[Your objective]
Reproduce each of the records below word for word, in the same order.

[Source data]
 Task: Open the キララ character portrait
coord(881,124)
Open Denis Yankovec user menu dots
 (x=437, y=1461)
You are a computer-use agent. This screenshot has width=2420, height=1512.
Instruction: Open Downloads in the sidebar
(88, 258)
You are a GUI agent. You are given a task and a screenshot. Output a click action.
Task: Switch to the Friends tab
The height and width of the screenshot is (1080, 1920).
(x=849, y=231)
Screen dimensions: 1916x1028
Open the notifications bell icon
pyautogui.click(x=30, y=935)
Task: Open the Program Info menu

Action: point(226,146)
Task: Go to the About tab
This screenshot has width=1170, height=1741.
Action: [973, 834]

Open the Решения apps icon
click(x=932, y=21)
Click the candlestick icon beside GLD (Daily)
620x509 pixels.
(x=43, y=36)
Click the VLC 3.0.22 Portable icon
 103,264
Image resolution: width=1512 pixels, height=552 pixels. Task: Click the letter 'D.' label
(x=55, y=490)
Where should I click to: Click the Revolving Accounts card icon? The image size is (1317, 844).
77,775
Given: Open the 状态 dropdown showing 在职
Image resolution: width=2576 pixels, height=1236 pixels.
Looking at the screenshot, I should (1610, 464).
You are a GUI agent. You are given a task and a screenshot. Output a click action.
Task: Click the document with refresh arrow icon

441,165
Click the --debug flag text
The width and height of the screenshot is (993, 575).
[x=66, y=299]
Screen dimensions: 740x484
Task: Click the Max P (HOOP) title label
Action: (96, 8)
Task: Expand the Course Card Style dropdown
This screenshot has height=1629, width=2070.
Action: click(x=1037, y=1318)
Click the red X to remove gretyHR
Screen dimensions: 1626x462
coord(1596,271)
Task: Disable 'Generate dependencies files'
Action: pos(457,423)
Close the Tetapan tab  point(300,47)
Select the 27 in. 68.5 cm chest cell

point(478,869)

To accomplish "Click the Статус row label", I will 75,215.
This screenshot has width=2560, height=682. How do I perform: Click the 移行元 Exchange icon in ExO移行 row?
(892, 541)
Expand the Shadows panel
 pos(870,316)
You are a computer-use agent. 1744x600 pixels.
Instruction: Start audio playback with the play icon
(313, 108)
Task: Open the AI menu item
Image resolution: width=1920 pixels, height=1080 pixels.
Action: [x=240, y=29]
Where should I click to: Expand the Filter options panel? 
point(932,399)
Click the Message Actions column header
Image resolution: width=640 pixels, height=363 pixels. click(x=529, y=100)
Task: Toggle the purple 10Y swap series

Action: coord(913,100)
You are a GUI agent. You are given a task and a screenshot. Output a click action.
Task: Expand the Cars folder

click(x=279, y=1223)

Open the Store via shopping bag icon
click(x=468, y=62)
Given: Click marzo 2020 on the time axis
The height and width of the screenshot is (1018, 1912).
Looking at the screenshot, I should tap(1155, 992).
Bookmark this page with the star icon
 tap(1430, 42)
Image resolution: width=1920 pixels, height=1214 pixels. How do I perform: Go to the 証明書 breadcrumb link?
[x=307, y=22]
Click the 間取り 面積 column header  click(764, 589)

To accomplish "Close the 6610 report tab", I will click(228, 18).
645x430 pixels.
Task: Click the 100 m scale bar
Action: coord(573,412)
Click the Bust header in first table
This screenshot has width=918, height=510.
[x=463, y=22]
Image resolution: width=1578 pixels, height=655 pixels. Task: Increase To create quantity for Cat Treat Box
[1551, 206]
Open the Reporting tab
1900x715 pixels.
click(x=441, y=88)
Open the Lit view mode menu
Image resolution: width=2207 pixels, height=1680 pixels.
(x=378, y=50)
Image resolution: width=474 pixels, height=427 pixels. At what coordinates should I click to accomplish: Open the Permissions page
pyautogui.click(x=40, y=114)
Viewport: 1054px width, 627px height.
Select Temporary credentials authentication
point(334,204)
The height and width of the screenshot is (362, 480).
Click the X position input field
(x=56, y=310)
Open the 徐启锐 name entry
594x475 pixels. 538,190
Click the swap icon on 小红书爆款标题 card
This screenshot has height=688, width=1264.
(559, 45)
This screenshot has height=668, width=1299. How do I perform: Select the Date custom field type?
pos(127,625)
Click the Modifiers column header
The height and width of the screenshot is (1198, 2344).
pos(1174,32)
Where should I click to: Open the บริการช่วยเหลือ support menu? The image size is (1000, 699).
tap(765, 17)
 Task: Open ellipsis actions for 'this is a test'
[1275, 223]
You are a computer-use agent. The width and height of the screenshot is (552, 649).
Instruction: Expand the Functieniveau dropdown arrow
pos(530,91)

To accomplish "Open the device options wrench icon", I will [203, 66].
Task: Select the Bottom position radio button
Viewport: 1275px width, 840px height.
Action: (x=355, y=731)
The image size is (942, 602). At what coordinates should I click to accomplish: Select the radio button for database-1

[The result]
 Task: Open the キララ character portrait
coord(881,124)
Open Denis Yankovec user menu dots
 (x=437, y=1461)
You are a computer-use agent. This screenshot has width=2420, height=1512.
Instruction: Open Downloads in the sidebar
(88, 258)
You are a GUI agent. You are given a task and a screenshot. Output a click action.
Task: Switch to the Friends tab
The height and width of the screenshot is (1080, 1920).
(x=849, y=231)
Screen dimensions: 1916x1028
Open the notifications bell icon
pyautogui.click(x=30, y=935)
Task: Open the Program Info menu

Action: point(226,146)
Task: Go to the About tab
This screenshot has width=1170, height=1741.
Action: [973, 834]

Open the Решения apps icon
click(x=932, y=21)
Click the candlestick icon beside GLD (Daily)
620x509 pixels.
(x=43, y=36)
Click the VLC 3.0.22 Portable icon
 103,264
Image resolution: width=1512 pixels, height=552 pixels. Task: Click the letter 'D.' label
(x=55, y=490)
Where should I click to: Click the Revolving Accounts card icon? The image size is (1317, 844).
77,775
Given: Open the 状态 dropdown showing 在职
Image resolution: width=2576 pixels, height=1236 pixels.
Looking at the screenshot, I should (1610, 464).
You are a GUI agent. You are given a task and a screenshot. Output a click action.
Task: Click the document with refresh arrow icon

441,165
Click the --debug flag text
The width and height of the screenshot is (993, 575).
[x=66, y=299]
Screen dimensions: 740x484
Task: Click the Max P (HOOP) title label
Action: (96, 8)
Task: Expand the Course Card Style dropdown
This screenshot has height=1629, width=2070.
Action: click(x=1037, y=1318)
Click the red X to remove gretyHR
Screen dimensions: 1626x462
coord(1596,271)
Task: Disable 'Generate dependencies files'
Action: pos(457,423)
Close the Tetapan tab  point(300,47)
Select the 27 in. 68.5 cm chest cell

point(478,869)

To accomplish "Click the Статус row label", I will 75,215.
This screenshot has width=2560, height=682. How do I perform: Click the 移行元 Exchange icon in ExO移行 row?
(892, 541)
Expand the Shadows panel
 pos(870,316)
You are a computer-use agent. 1744x600 pixels.
Instruction: Start audio playback with the play icon
(313, 108)
Task: Open the AI menu item
Image resolution: width=1920 pixels, height=1080 pixels.
Action: [x=240, y=29]
Where should I click to: Expand the Filter options panel? 
point(932,399)
Click the Message Actions column header
Image resolution: width=640 pixels, height=363 pixels. click(x=529, y=100)
Task: Toggle the purple 10Y swap series

Action: coord(913,100)
You are a GUI agent. You are given a task and a screenshot. Output a click action.
Task: Expand the Cars folder

click(x=279, y=1223)

Open the Store via shopping bag icon
click(x=468, y=62)
Given: Click marzo 2020 on the time axis
The height and width of the screenshot is (1018, 1912).
Looking at the screenshot, I should tap(1155, 992).
Bookmark this page with the star icon
 tap(1430, 42)
Image resolution: width=1920 pixels, height=1214 pixels. How do I perform: Go to the 証明書 breadcrumb link?
[x=307, y=22]
Click the 間取り 面積 column header  click(764, 589)

To accomplish "Close the 6610 report tab", I will click(228, 18).
645x430 pixels.
Task: Click the 100 m scale bar
Action: coord(573,412)
Click the Bust header in first table
This screenshot has width=918, height=510.
[x=463, y=22]
Image resolution: width=1578 pixels, height=655 pixels. Task: Increase To create quantity for Cat Treat Box
[1551, 206]
Open the Reporting tab
1900x715 pixels.
click(x=441, y=88)
Open the Lit view mode menu
Image resolution: width=2207 pixels, height=1680 pixels.
(x=378, y=50)
Image resolution: width=474 pixels, height=427 pixels. At what coordinates should I click to accomplish: Open the Permissions page
pyautogui.click(x=40, y=114)
Viewport: 1054px width, 627px height.
Select Temporary credentials authentication
point(334,204)
The height and width of the screenshot is (362, 480).
Click the X position input field
(x=56, y=310)
Open the 徐启锐 name entry
594x475 pixels. 538,190
Click the swap icon on 小红书爆款标题 card
This screenshot has height=688, width=1264.
(559, 45)
This screenshot has height=668, width=1299. How do I perform: Select the Date custom field type?
pos(127,625)
Click the Modifiers column header
The height and width of the screenshot is (1198, 2344).
pos(1174,32)
Where should I click to: Open the บริการช่วยเหลือ support menu? The image size is (1000, 699).
tap(765, 17)
 Task: Open ellipsis actions for 'this is a test'
[1275, 223]
You are a computer-use agent. The width and height of the screenshot is (552, 649).
Instruction: Expand the Functieniveau dropdown arrow
pos(530,91)

To accomplish "Open the device options wrench icon", I will [203, 66].
Task: Select the Bottom position radio button
Viewport: 1275px width, 840px height.
Action: (x=355, y=731)
The image size is (942, 602). At what coordinates should I click to accomplish: Select the radio button for database-1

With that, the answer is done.